Ermeni soykırımı tasarısının Almanya Federal Meclisi Bundestag’da kabul edilmesi Ankara-Berlin hattında gerilime neden oldu. Cumhurbaşkanı Tayyip Erdoğan'ın 'bütün ilişkiler zedelenir' sözlerinin ardından Türkiye, Almanya Büyükelçisi'ni Ankara'ya çağırdı. Peki bu kriz önlenebilir miydi? 11. Cumhurbaşkanı Abdullah Gül'ün eski başdanışmanı Ahmet Sever, 2009 yılında başlatılan diyalog süreci devam ettirilmediği ve protokol imzalanmadığı için bugün Almanya gibi ülkelerin ‘soykırım var’ diyebildiğine dikkat çekti.
RS FM’de Yavuz Oğhan’ın hazırlayıp sunduğu ‘Birdebunudinle’ programında konuşan Sever’in sözleri şöyle:
"Abdullah Gül’ün hamlesi tarihi bir hamleydi. O dönemde tarihi bir fırsat kaçırıldı. Türkiye o döneme kadar uyguladığı politikalardan başka bir politika uyguladı. Abdullah Gül’ün Erivan’a gitmesi, bu süreci başlatması büyük bir siyasi riskti. O dönem herkes Abdullah Gül’e karşı çıktı. Karşı çıkanlar iki neden öne sürüyordu. Birincisi güvenlik gerekçesi diğeri ise Dağlık Karabağ sorunundan dolayı Azerbaycan’la ilişkilerin zarar görebileceği ihtimaliydi. Ama Gül ileriyi görerek 'Bu süreci başlatacağım' dedi. Bunun Azerbaycan’la olan ilişkilere de olumlu yansıyacağını düşünüyordu"
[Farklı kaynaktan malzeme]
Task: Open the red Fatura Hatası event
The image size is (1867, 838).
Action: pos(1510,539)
“Türkiye’nin gözü başka yerdeydi”
Ahmet Sever'e göre, ezber bozan o yöntem Türkiye'yi dünyanın gözünde başka bir yere taşıdı:
"Bu girişim Türkiye’yi dünyanın gözünde başka bir yere oturttu ve dünyadan da destek gelmeye başladı. Garip bir şekilde statüko kendini gösterdi. Diplomaside tehdit şantaj bir yere kadar etki yapar sonra geri teper."
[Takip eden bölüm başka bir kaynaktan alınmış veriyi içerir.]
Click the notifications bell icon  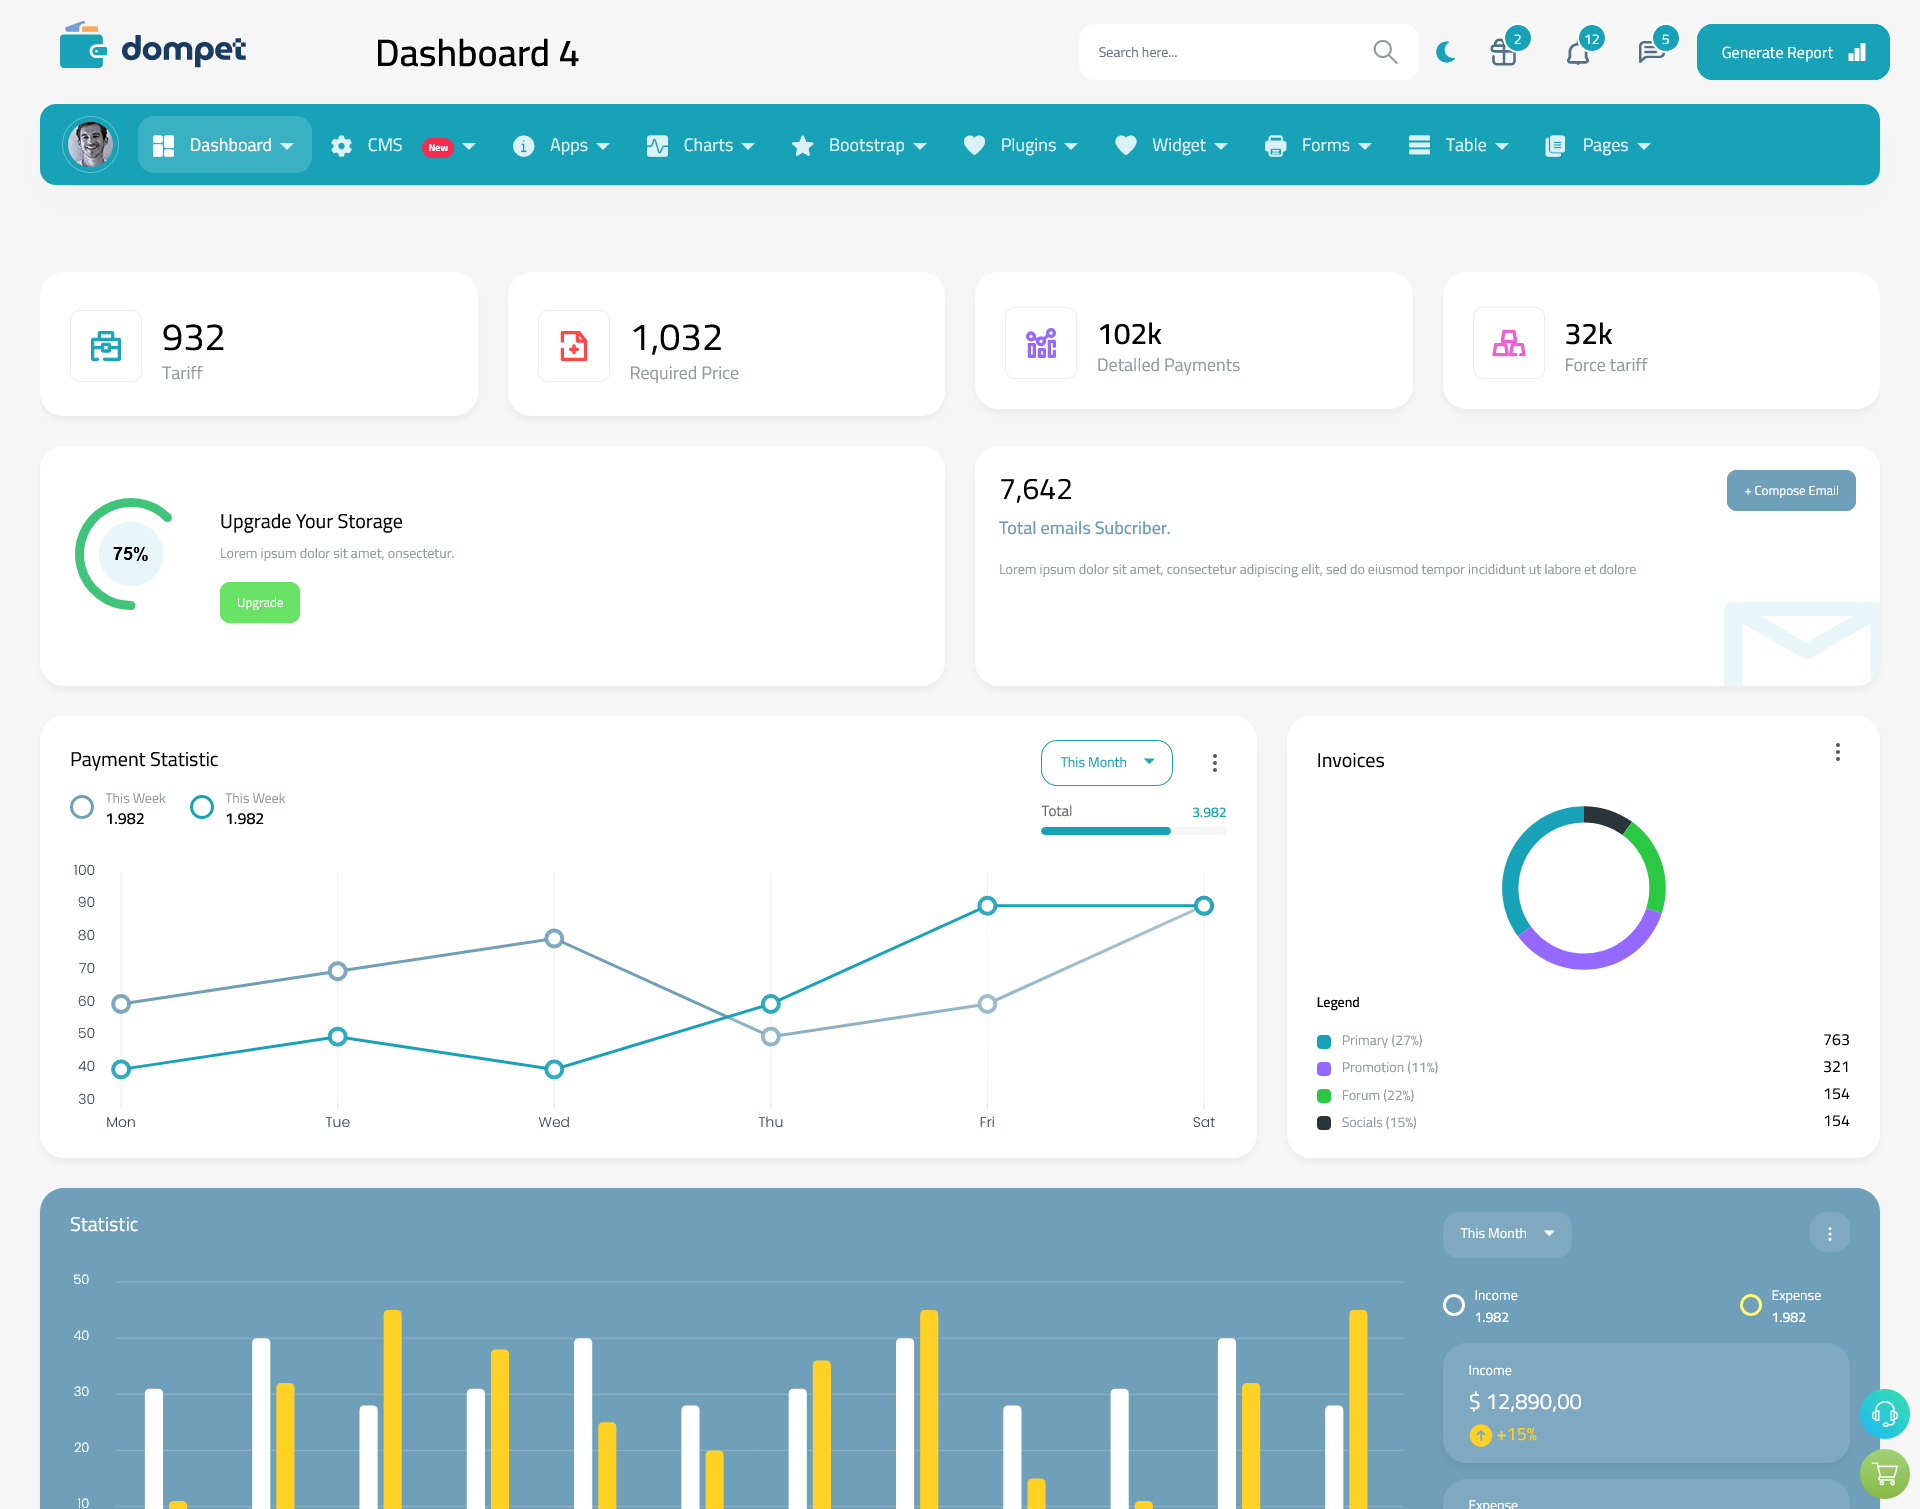(1577, 51)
Sever, "Eğer o protokoller imzalansaydı ne olacaktı” sorusuna ise şu cevabı verdi:
"Ermenistan sınırı açılacaktı, ilişkiler normalleşecekti. Ekonomi devreye girecekti. Ekonomi siyaseti de etkilediği için iklim çok farklı olacaktı. Tarihçilerden oluşan bir komisyon kurulacak bu olaylar konuşulacaktı. Almanya gibi ülkeler soykırım var diyemeyecekti. Bu sürecin bozulmasına imkan vermemek için diğer ülkeler böyle yaptırımlar uygulamayacaktı. Türkiye’nin o dönem imajı ve algısı çok farklıydı. Türkiye’yi hayranlıkla izliyor, destek veriyorlardı."